● **TASK REQUIREMENTS**: Leave out the pictures and retype exactly the lines from the one with "Image resolution: width=1024" through the end of the records.

● **MATERIAL SHOWN**:
+--

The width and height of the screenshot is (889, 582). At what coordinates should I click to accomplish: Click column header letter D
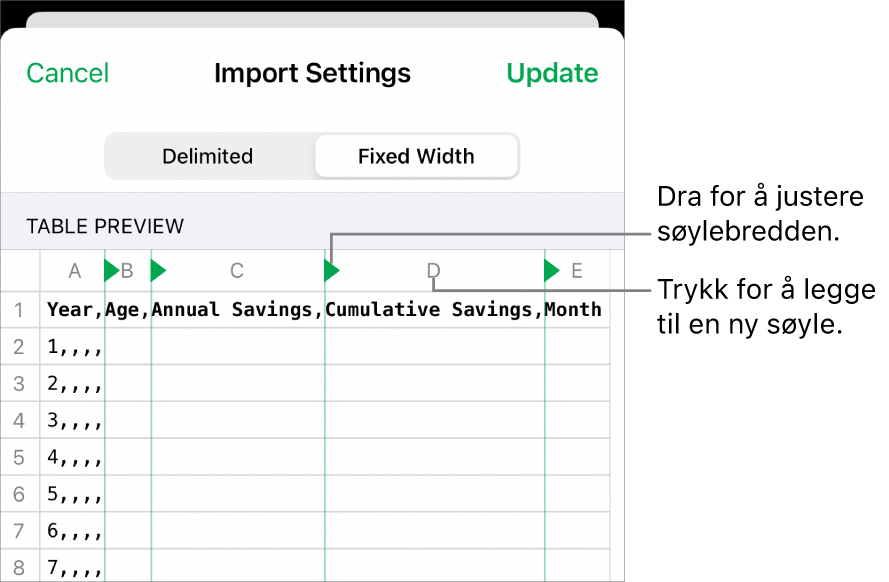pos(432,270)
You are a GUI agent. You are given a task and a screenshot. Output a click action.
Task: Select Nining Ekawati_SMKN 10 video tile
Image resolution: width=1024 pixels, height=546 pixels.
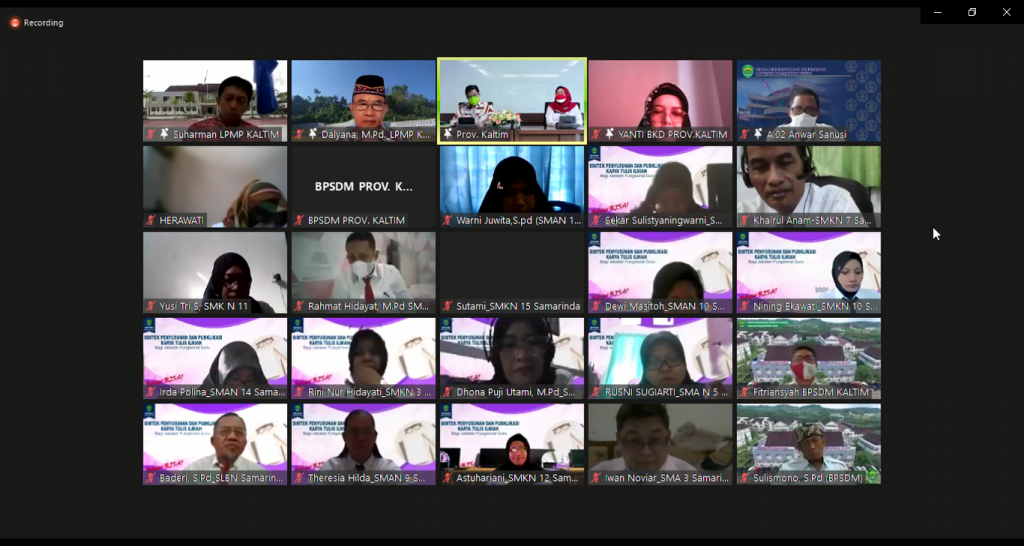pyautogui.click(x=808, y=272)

+--

● **THE ANSWER**:
Image resolution: width=1024 pixels, height=546 pixels.
pyautogui.click(x=808, y=272)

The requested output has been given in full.